By Tim Fraser
Author’s Note: Up until this point in the series we have covered a lot of theory and a thoughtful characterization of monitoring. If you are starting to feel like we need to get on with it, you are not alone. If you’ve decided to skip to this point in the series, ignoring the preceding background, I encourage you to stop and go back and read what was previously laid out as this foundation is helpful in understanding why the following decisions are made.
We’ve come to the point in this monitoring series where we can begin to reap the rewards. Thus far I’ve discussed a methodical approach to monitoring, defining a set of principles to guide the instantiation of data gathering. I’ve discussed the different dimensions of data gathering and how to collect the necessary data. Next, let’s discuss how to consume the collected data.
The intentions of any monitoring solution are not one of “pretty graphs” or “fascinating numbers”, they are to produce something tangible and in many cases something actionable. Perhaps you’d like to spot early indicators of failure. Maybe you desire the need to understand better how your application is being utilized by your users. Maybe both. Regardless, you will almost certainly desire output which shows you how your systems are behaving.
Human beings are exceptionally good at spotting patterns. This intuition (perhaps a survival strategy) allows us to take a seemingly random experience and apply our past knowledge so that we may predict an outcome through profiling. In addition to profiling, we can also see a periodicity or trend, using this to proactively predict what the outcome will follow the same trend. Some would say this is what holds us, humans, back to new experiences, but I digress.
The outputs from monitoring are the reward if you will. It is why we put all this effort into collecting the data in the first place. Let’s see how we can make use of the monitoring data collected.
Discovery
Rarely is monitoring a system possible with an out-of-the-box solution. I’m always skeptical of solutions that say they have built-in templates for every system and every product. While a packaged product is designed to behave in a predictable way (the way it was designed and built to run), the usage patterns will be different from implementation to implementation.
For this reason, every monitoring solution needs to have a mechanism for performing the discovery of the monitoring data. Sometimes referred to as data mining (I may be showing my age a bit), or sometimes referred to as ad-hoc querying, a discovery mechanism allows the consumer of the data to explore.
The field of data science has a lot to add here about the methodology of data exploration. I won’t go into the specifics of data science, but there is always a need to explore data in an iterative and multi-dimensional manner. Sometimes you are required to look for that needle in the haystack. Regardless, you will likely have a need to figure out a pattern at some point.
Discovery can be in the form of extractions that you play within another tool such as a spreadsheet, perhaps an RDBMS that you can query, perhaps a more modern approach using those data science techniques such as MapReduce jobs that produce various outputs.

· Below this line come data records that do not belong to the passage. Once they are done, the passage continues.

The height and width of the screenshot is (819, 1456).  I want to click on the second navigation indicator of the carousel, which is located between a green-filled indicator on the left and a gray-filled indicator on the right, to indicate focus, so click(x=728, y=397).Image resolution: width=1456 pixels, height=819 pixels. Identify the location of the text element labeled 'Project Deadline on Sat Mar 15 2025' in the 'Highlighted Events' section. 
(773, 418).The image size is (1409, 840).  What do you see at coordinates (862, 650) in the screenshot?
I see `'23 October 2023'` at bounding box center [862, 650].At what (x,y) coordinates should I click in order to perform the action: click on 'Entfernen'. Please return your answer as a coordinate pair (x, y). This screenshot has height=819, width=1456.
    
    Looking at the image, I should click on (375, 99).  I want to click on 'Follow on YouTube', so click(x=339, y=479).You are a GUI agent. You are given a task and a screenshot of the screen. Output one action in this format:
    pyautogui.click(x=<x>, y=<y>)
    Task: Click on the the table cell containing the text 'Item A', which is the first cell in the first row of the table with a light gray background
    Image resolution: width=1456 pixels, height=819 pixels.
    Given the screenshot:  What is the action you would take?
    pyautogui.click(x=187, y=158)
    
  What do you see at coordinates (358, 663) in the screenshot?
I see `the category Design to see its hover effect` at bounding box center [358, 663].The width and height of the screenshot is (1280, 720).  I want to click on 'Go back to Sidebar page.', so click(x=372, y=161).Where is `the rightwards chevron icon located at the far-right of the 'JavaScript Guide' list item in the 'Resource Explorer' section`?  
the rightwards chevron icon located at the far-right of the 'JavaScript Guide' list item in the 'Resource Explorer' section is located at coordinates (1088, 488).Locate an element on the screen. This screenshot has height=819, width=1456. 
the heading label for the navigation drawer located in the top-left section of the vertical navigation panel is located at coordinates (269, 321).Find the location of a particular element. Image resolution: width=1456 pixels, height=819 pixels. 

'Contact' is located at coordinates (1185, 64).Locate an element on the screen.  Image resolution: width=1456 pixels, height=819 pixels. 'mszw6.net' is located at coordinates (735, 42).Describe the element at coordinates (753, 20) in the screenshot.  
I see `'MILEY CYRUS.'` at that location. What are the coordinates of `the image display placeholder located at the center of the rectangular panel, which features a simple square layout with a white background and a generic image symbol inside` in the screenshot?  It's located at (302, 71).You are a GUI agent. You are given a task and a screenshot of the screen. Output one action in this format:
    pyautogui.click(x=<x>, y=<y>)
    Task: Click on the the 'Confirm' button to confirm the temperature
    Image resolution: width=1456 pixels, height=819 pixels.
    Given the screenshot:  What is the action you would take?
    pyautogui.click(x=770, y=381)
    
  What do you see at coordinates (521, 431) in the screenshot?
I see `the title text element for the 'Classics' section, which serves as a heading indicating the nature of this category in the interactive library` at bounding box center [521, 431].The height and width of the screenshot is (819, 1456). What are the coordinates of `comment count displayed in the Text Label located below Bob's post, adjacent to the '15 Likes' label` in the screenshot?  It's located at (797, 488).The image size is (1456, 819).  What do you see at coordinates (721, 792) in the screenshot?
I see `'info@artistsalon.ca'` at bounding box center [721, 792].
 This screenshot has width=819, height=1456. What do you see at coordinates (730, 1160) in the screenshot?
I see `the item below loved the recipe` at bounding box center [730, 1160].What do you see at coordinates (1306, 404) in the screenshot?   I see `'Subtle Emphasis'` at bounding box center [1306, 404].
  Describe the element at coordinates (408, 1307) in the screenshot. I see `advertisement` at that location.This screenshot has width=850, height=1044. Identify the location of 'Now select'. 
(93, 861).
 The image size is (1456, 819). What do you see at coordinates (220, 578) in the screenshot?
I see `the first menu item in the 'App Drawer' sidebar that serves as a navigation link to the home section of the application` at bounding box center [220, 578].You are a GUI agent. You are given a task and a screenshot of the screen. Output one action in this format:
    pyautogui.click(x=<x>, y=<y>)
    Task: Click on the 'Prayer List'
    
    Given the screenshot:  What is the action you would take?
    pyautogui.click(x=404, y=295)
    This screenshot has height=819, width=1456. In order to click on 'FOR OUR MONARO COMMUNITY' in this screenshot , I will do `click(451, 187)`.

No matter the solution, providing a centralized (or seemingly centralized) solution allows for full data exploration.
The approach is one that cannot be predicted and requires access to all data in a dynamic manner. Look for solutions, or more likely a set of solutions, that allow you to explore data outside of pre-conceived mechanisms for data presentation. You’re going to need to explore at some point.
Reporting
Reporting, while defined by most dictionaries as a mechanism for displaying data (creative license applied), is likely something that allows the measurement of a set of data across some periodicity. Wow, that’s a mouthful! [Editor: that’s not an easy sentence to parse]
Consider a scenario where a large group of consumers needs to agree on the measurement of a data set in order to predict future trends or to ensure the success of past trends. In these cases, reporting is valuable because it allows this group to agree on a common “language” for further discussion and analysis.
The primary goal of reporting is consistency. Ad-hoc querying and data discovery is a fantastic way to learn about the health of any system, but reporting is a way to perform this same measurement over time. Reports and their data need to be compared to one another.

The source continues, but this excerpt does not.